TEXT UNDER STUDY START

It’s often difficult, she said, to discuss economic development, because the business is secretive by it’s very nature. Fornaro-Dean said businesses are often leery of any kind of information getting out, because it lets their competitors know what they’re up to, which can in turn cause problems. Concerns include the possibility of sites being swept out from under them by other companies with similar products and similar needs.

For her own part, Fornaro-Dean said she routinely attends conferences meant to help recruit businesses to the area, including AUSA, the Site Selectors’ Guild, FABTECH, Select USA, and more. Fornaro-Dean has kept in contact with the Kansas Chamber of Commerce and taken part in planning sessions for a statewide economic development plan.

At AUSA in particular, Fornaro-Dean said local officials met face to face with more than 100 national and international companies. The EDC held a special reception for prospective businesses which 15 companies attended and met with representatives from the Junction City community. Alongside the MAC, she said, EDC officials met with a federal contingent.

TEXT UNDER STUDY END
RECORD SET START

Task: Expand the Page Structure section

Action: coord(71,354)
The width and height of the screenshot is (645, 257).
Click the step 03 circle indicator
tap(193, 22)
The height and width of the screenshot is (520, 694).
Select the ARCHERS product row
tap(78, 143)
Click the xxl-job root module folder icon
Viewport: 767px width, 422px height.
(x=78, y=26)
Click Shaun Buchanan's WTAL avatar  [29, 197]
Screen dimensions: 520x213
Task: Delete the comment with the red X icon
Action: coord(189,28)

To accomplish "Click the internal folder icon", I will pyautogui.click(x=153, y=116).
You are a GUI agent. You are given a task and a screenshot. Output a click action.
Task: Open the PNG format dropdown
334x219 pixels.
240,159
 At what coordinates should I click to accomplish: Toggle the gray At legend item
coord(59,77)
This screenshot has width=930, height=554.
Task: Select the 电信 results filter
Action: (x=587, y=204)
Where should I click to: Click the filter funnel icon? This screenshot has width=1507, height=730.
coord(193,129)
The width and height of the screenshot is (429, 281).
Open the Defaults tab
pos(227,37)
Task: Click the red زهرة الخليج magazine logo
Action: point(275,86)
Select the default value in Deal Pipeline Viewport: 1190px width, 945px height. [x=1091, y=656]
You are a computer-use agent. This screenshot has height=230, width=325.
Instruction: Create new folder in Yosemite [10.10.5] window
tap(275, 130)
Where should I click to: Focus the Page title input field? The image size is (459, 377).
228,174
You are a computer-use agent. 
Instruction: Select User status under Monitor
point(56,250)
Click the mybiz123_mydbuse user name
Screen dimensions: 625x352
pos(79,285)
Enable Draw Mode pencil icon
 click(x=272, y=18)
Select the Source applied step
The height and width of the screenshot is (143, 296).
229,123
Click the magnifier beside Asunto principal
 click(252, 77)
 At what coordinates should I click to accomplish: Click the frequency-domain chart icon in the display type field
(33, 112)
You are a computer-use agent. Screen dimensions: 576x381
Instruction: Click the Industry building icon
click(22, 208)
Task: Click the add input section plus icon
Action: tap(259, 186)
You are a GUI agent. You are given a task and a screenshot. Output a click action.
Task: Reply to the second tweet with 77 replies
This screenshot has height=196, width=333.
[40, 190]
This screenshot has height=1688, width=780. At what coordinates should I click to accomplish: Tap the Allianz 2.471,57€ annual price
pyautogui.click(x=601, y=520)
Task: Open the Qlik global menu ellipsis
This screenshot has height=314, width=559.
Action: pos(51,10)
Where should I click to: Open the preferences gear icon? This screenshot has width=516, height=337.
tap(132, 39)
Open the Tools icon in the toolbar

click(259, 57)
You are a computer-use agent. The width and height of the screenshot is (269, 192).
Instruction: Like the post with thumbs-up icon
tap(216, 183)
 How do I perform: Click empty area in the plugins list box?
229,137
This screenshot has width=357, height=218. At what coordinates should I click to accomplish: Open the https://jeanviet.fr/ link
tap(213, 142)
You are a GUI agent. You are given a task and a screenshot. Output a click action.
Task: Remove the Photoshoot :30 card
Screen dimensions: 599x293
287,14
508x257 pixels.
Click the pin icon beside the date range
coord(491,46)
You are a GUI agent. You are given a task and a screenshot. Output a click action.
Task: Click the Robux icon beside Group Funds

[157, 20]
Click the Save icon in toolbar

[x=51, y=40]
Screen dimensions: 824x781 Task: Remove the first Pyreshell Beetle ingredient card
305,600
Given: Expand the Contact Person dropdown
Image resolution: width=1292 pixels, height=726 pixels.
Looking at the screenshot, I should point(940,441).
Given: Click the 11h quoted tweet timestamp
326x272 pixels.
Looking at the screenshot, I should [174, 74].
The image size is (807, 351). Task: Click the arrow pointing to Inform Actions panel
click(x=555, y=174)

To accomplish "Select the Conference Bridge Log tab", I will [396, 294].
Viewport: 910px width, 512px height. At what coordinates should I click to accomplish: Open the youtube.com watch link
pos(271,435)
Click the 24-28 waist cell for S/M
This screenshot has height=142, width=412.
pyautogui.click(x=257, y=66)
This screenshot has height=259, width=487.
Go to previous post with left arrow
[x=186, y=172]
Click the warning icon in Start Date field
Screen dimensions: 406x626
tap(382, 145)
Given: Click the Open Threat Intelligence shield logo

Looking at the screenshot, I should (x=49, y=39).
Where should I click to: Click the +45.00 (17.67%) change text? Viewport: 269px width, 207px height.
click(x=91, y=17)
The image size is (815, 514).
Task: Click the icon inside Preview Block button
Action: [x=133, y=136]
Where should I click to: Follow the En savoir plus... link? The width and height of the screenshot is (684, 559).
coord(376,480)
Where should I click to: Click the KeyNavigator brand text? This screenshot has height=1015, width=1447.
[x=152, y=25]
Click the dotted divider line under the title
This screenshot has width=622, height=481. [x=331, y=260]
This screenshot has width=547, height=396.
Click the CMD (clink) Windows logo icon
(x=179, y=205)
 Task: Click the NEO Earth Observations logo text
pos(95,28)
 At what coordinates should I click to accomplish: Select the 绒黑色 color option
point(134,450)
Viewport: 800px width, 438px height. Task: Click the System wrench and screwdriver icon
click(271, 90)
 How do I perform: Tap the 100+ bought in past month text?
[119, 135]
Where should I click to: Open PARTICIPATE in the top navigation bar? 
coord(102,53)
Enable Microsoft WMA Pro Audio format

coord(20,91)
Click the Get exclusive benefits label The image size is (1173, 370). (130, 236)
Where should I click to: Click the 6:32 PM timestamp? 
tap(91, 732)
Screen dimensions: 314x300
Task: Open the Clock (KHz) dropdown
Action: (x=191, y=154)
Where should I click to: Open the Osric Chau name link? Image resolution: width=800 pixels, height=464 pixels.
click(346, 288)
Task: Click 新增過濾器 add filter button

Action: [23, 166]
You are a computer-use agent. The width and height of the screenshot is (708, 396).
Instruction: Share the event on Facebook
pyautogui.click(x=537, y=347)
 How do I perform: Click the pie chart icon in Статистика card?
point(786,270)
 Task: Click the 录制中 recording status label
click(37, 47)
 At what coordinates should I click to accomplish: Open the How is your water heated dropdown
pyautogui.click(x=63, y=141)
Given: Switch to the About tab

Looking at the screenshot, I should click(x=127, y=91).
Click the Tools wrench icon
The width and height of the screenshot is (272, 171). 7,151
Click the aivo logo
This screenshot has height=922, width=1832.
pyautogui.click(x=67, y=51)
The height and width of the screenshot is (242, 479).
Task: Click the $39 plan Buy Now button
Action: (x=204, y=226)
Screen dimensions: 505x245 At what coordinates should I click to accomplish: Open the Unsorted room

RECORD SET END

* [WORK TASK]: Reproduce the passage on economic development in full, word for word.

* [WORKED SOLUTION]:
It’s often difficult, she said, to discuss economic development, because the business is secretive by it’s very nature. Fornaro-Dean said businesses are often leery of any kind of information getting out, because it lets their competitors know what they’re up to, which can in turn cause problems. Concerns include the possibility of sites being swept out from under them by other companies with similar products and similar needs.

For her own part, Fornaro-Dean said she routinely attends conferences meant to help recruit businesses to the area, including AUSA, the Site Selectors’ Guild, FABTECH, Select USA, and more. Fornaro-Dean has kept in contact with the Kansas Chamber of Commerce and taken part in planning sessions for a statewide economic development plan.

At AUSA in particular, Fornaro-Dean said local officials met face to face with more than 100 national and international companies. The EDC held a special reception for prospective businesses which 15 companies attended and met with representatives from the Junction City community. Alongside the MAC, she said, EDC officials met with a federal contingent.